Source extract -
You won't find much evidence of a slowing economy at the Summit headquarters of Ticona. The engineering resins maker has added capacity in three businesses in the past year and has four other projects lined up through 2005.
``When we're negotiating with our customers, price is almost the last thing to come out,'' Americas marketing director Fred Daniell said in a recent interview in Summit. ``They're looking at performance.''
``The applications we're selling into need a fair amount of testing, so if someone is down-engineering a part, they can't just switch over.''
Recent additions have boosted capacity for liquid-crystal polymers, ultrahigh-molecular-weight polyethylene and compounds based on a range of Ticona resins. The project list through 2005 reads like this:
* A 220 million-pound acetal expansion in Kelsterbach, Germany, by mid-2003.
* A polyphenylene sulfide expansion in Wilmington, N.C., by 2004.
* A new, 130 million-pound acetal plant in Nantong, China, by 2005.
* A potential polybutylene terephthalate plant with DSM NV in Europe by 2005.
``We haven't done anything to slow down the introduction of new materials,'' said Jeff Siebenaller, commercial vice president.
Siebenaller cited 2002 rollouts of new grades of acetal, PBT and PPS resins aimed at different segments of the filtration market. The new acetal grades are used in fuel filters, PBT grades are in blood and air filters and PPS grades are in air, oil and fuel filters.

What is needed - Can you reproduce the Ticona text word for word between "Siebenaller cited 2002" and "and fuel filters.", inclusive?

Records provided -
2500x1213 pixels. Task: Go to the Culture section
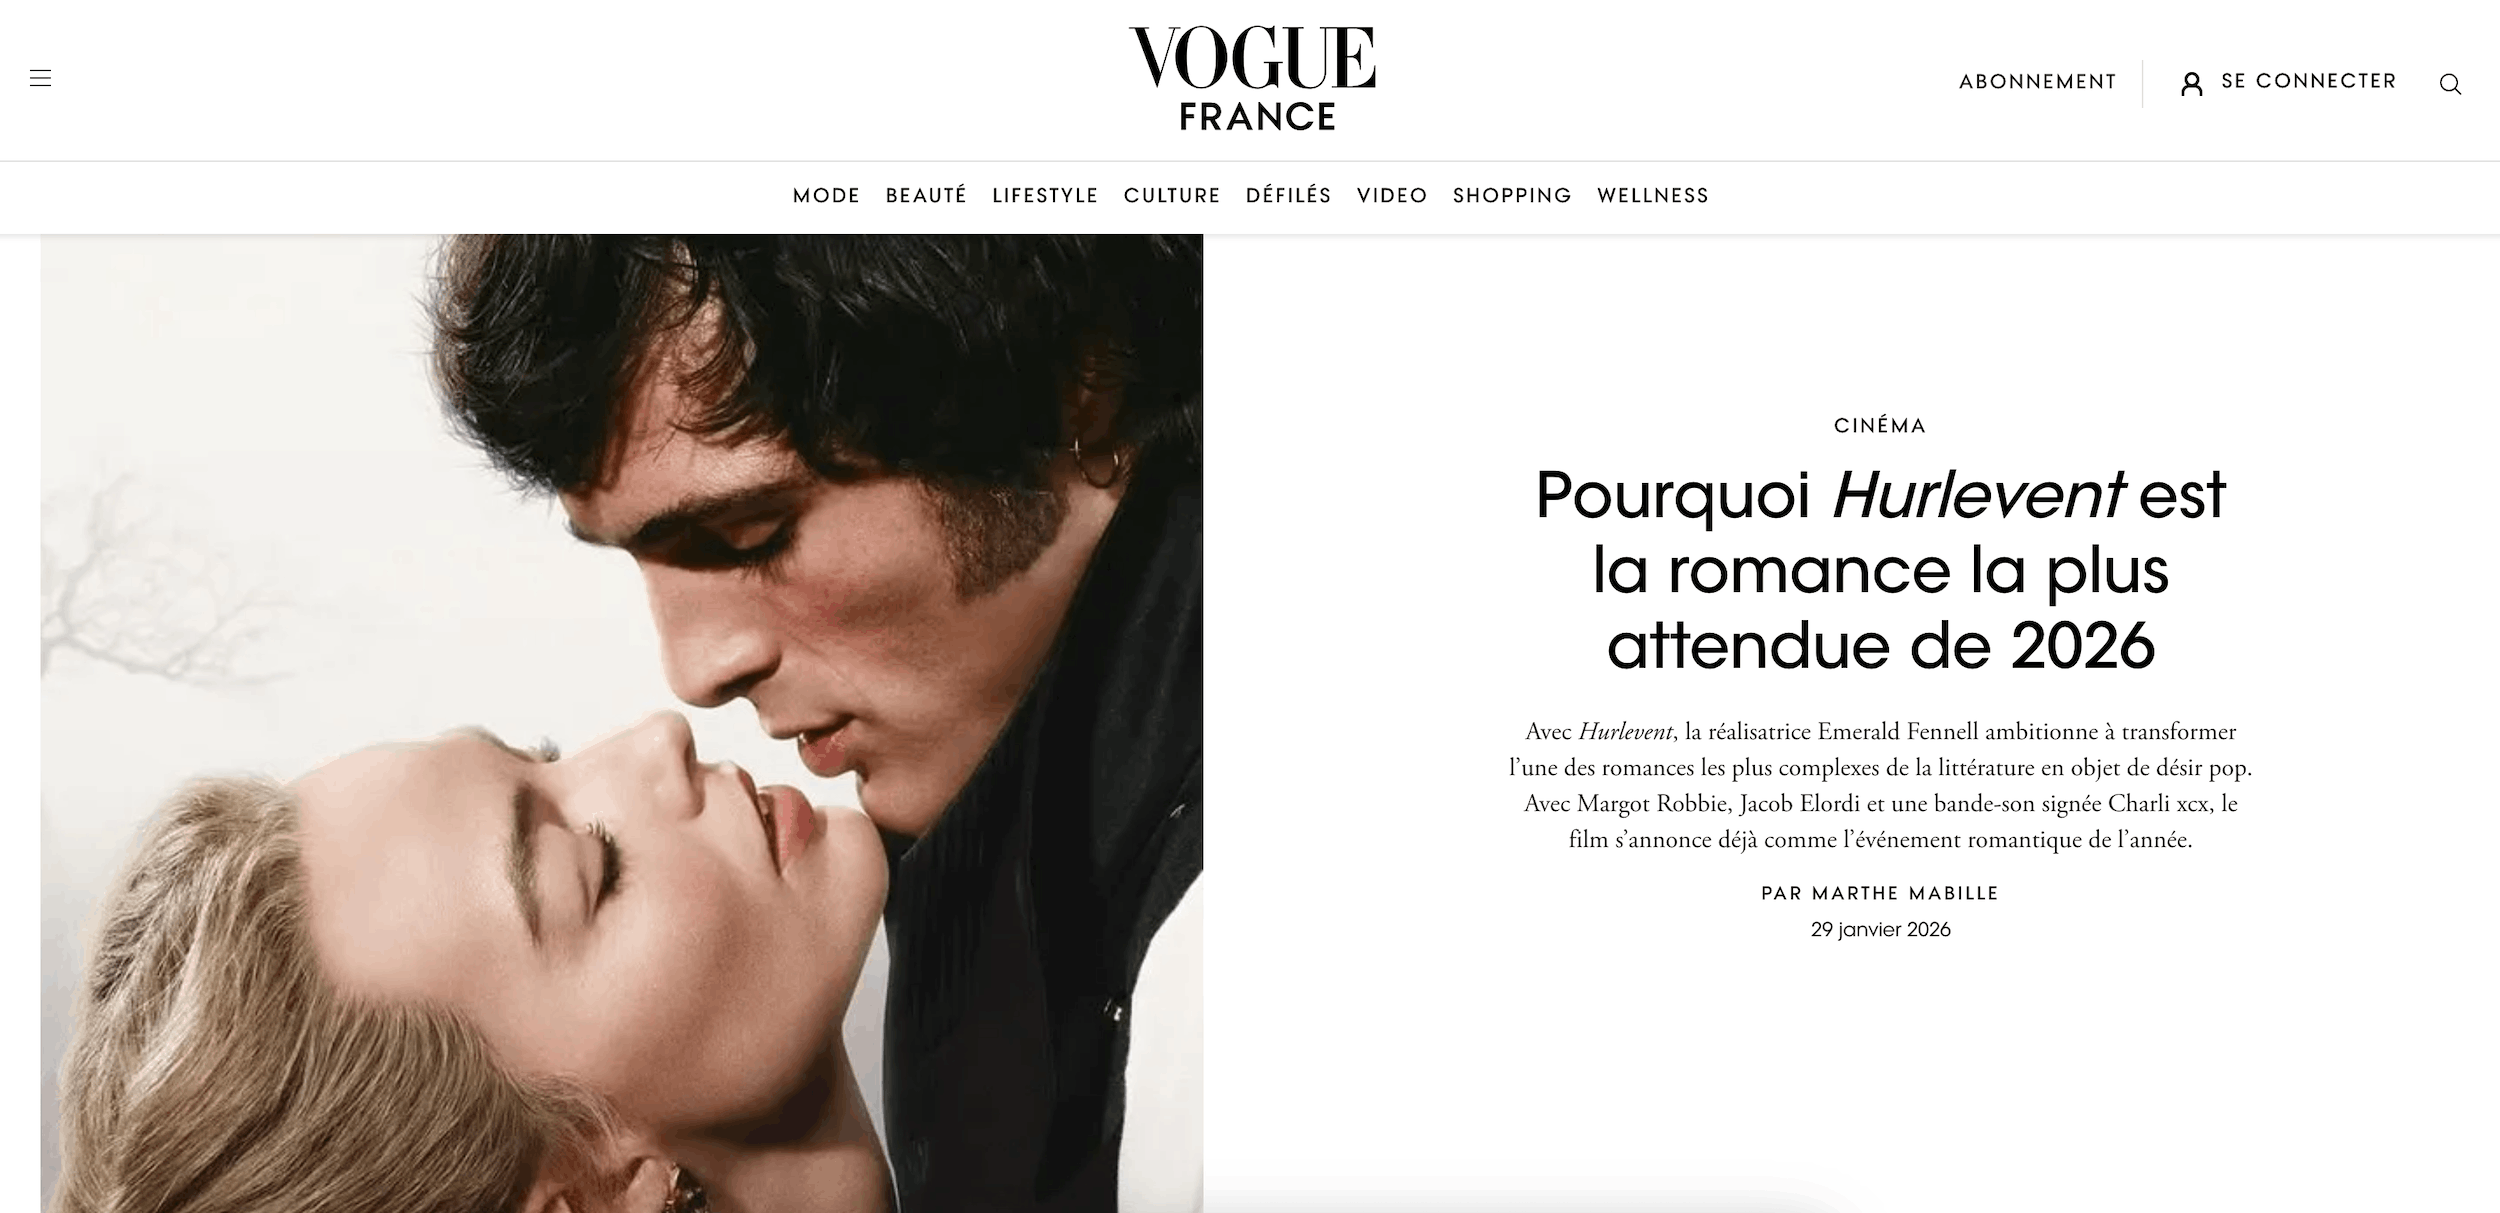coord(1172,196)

--

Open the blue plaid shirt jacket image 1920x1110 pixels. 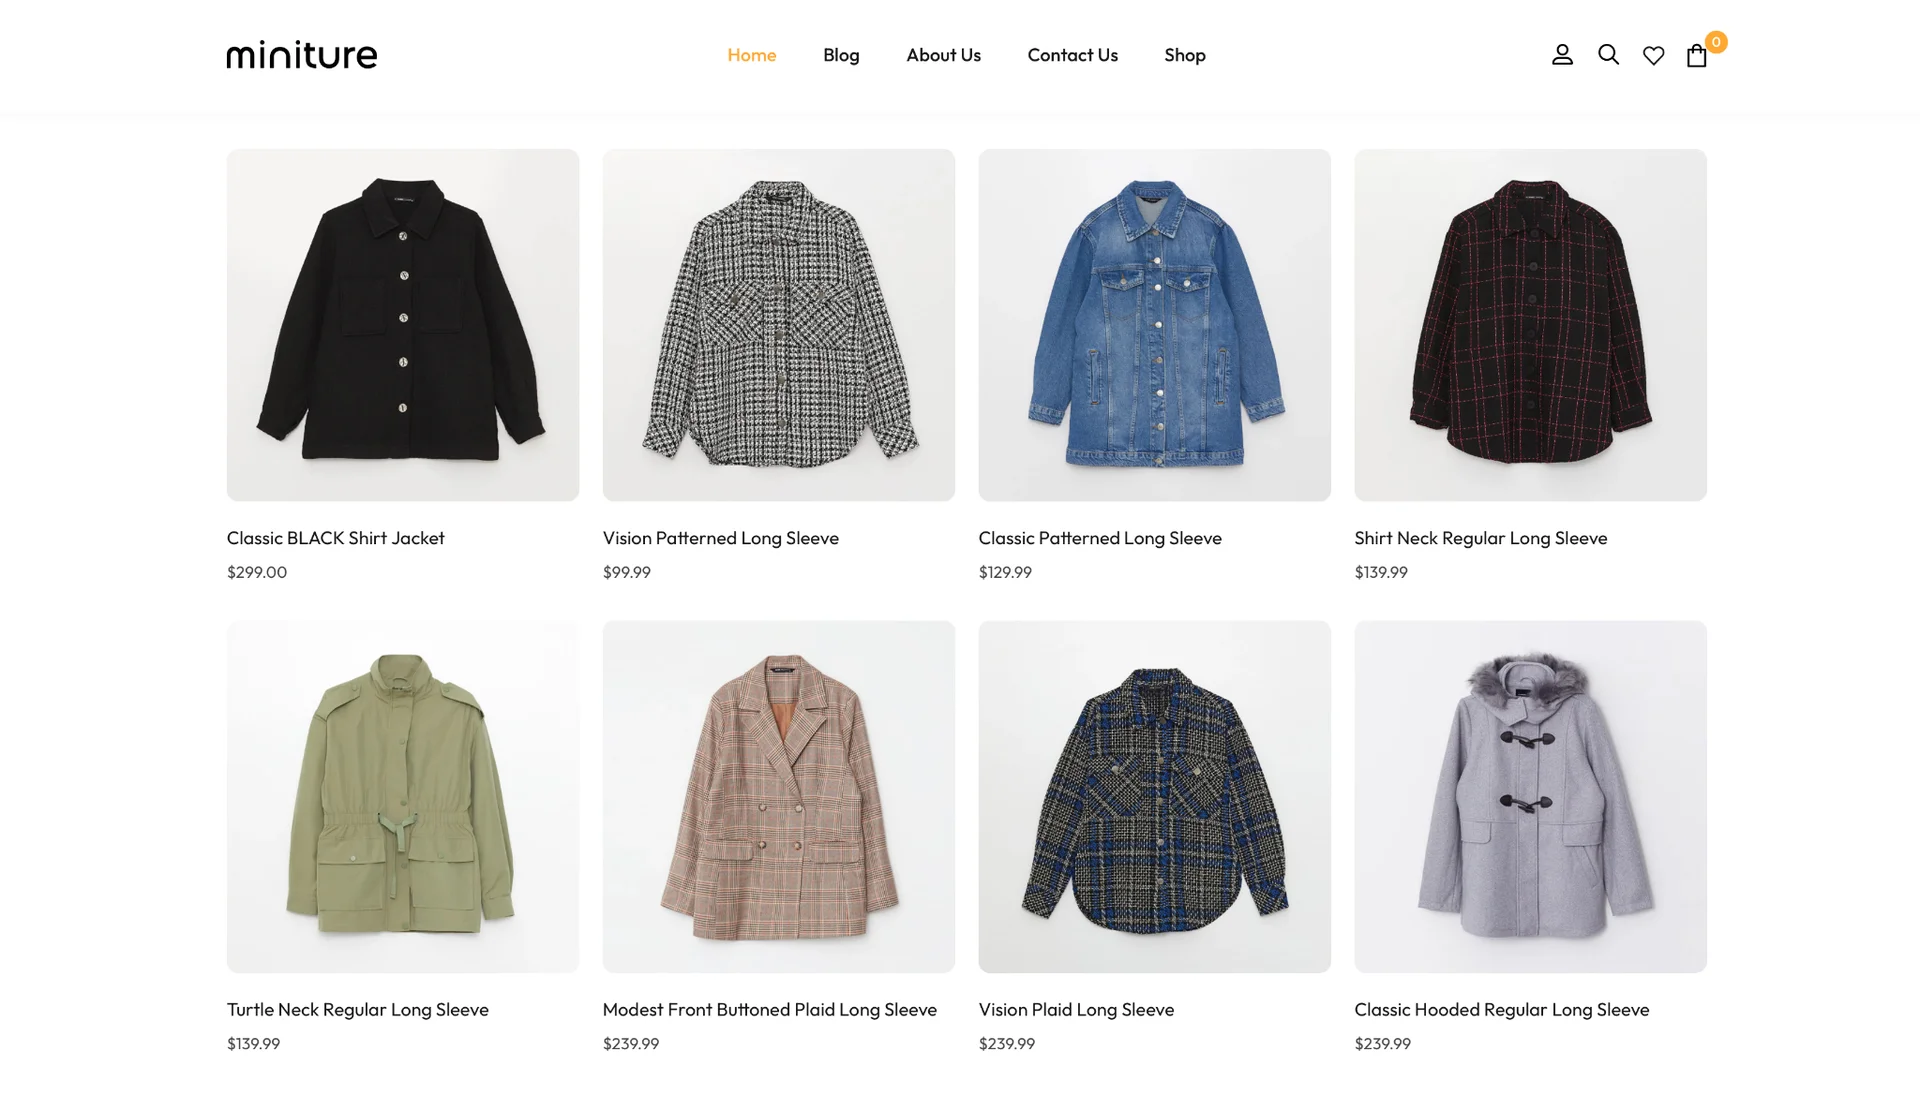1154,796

Task answer -
Siebenaller cited 2002 rollouts of new grades of acetal, PBT and PPS resins aimed at different segments of the filtration market. The new acetal grades are used in fuel filters, PBT grades are in blood and air filters and PPS grades are in air, oil and fuel filters.